La génération du « cool-pas-grave »
Soixante Huit a marqué en France un tournant, celui de la remise en question de toute autorité. « En France » ne signifie évidemment pas que ce tournant ne concerne pas le monde entier, ramené par la mondialisation aux dimensions d’un village, mais circonscrit l’étude du phénomène à ce que j’en connais pour l’avoir vécu depuis le début, arpentant en mai Soixante Huit les pavés du Quartier Latin à Paris.
Le côté positif de cette remise en question a été, est et restera la nécessité pour toute autorité d’être légitimée, autrement que par l’argument d’autorité, fut-elle divine ou naturelle. Je ne reviens pas sur cet apport définitif : j’en veux pour preuve la hargne avec laquelle l’autorité actuelle, incarnée en France par Sarkozy, s’attaque à cet héritage.
Le côté négatif de cette remise en question, son excès, ses outrances, entraînée qu’elle était pas l’effet de balancier, est la négation de toute autorité, exprimée dans le slogan fameux et impossible : « Il est interdit d’interdire ! ».
Ces deux effets combinés ont produit la génération « cool-pas-grave » qui aujourd’hui arrive à l’âge adulte et qui n’a pas fini de nous surprendre, de nous étonner et de nous choquer, nous les Soixante Huitards qui l’ont enfanté. Nous avons accouché d’une société qui nous dépasse ! En positif et en général, cette génération est « à l’aise » en toutes circonstances. Ne connaissant ni Dieu ni maître et sûre d’elle-même, elle est à même de dialoguer d’égal à égal avec tout un chacun, de s’investir, de contredire, d’innover et d’entreprendre.
En négatif et en général, cette génération est « trop à l’aise », et n’admet aucune remarque. Elle se débarrasse de tout reproche, de toute invitation à mieux faire, en disant tranquillement « C’est pas grave ! ». Soit elle vit dans l’illusion d’aimer tout le monde, illusion divinisée et canonisée dans le courant « Peace and Love », et en tire logiquement la conclusion que, quand on aime, rien n’a d’importance.
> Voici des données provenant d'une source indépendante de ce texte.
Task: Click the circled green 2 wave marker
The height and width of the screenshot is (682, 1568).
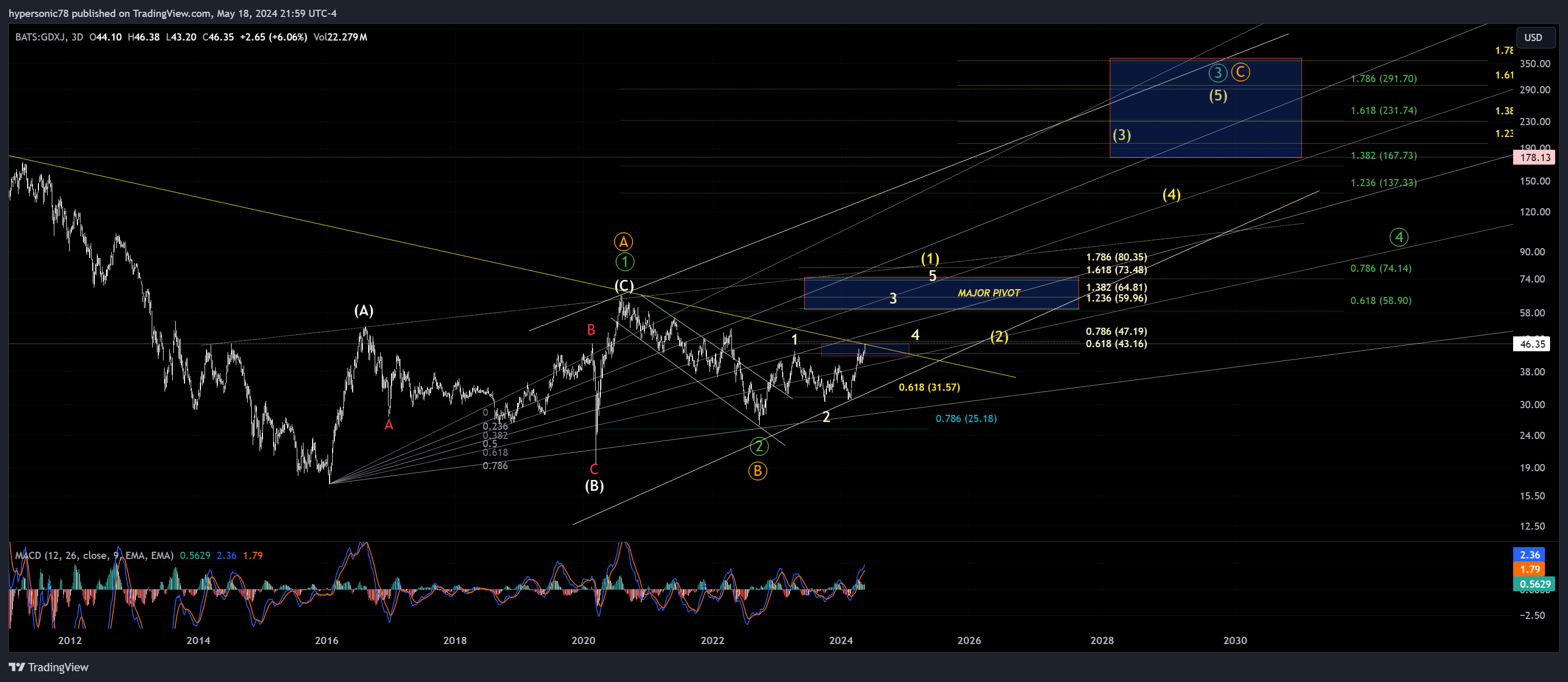Action: pyautogui.click(x=759, y=446)
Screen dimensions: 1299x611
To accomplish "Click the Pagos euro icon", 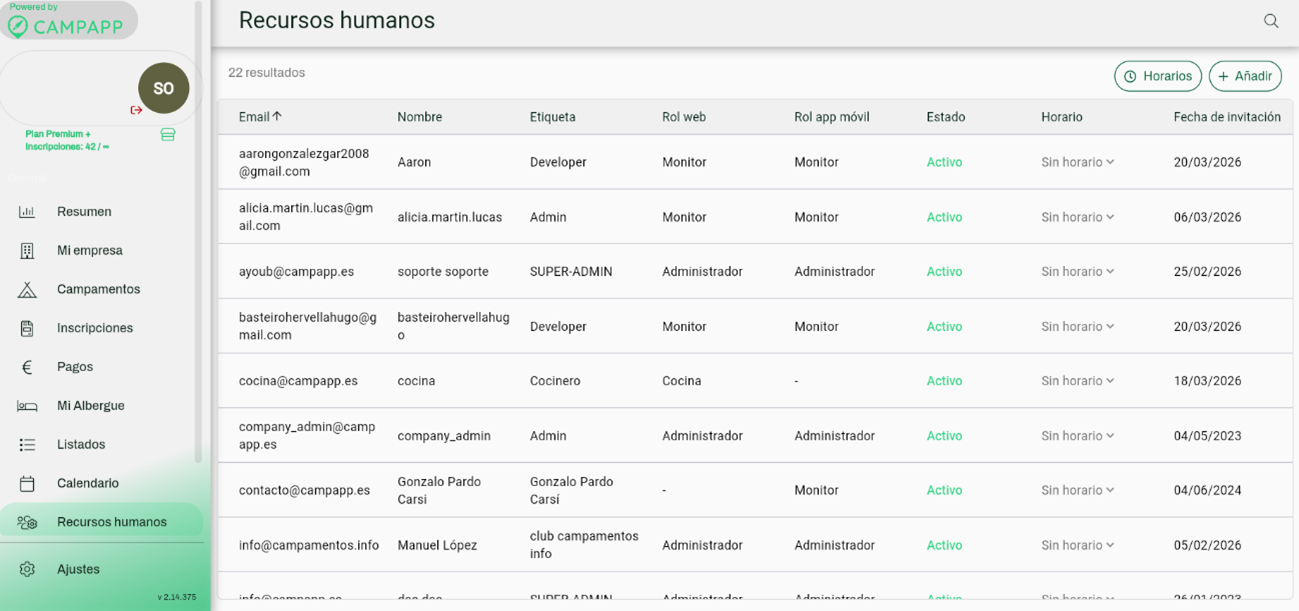I will [27, 367].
Soit elle a tourné le dos à la même illusion et proclame son cynisme, l’assume comme un pragmatisme : « Je n’aime pas, moi, j’agis ! », et ce n’est effectivement pas grave s’il y a des loupés et autres dommages collatéraux. Il n’y a que ceux qui ne font rien qui ne font pas d’erreur !
Tenter par tous les moyens d’effacer Mai Soixante Huit, comme si on pouvait revenir en arrière et faire que quelque chose qui a été n’ait pas été, c’est donner dans la science fiction ! Au lieu de cela, toute autorité actuelle doit s’imposer deux attitudes.
Tout d’abord, toute autorité doit vérifier en toute occasion sa légitimité. Si elle sort des urnes, elle doit vérifier qu’une orientation est conforme aux souhaits de la majorité. Si elle est fondée sur un savoir, une expérience, une sagesse reconnus, elle doit se montrer à la hauteur de sa réputation sans forfanterie, ni mensonge, ni effets de manche : elle enseigne ce qu’elle sait, et avoue ce qu’elle ne sait pas. Par exemple, quand le président fait passer en douce une décision qui a été rejetée par référendum, ou quand il déguise ses opinions en évidences, c’est sur cette légitimité qu’il s’assoit, et, cela, qu’il le veuille ou non, Mai Soixante Huit ne le permet plus !
Ensuite, toute autorité doit donner l’exemple, non seulement dans les discours officiels, mais en actes et en vérité, y compris dans la vie privée, qui n’a rien de privé. Elle doit montrer à la génération « cool-pas-grave » que, bien au contraire, tout est grave, que cela s’appelle le respect de l’autre, et que ce respect nous différencie de l’animal.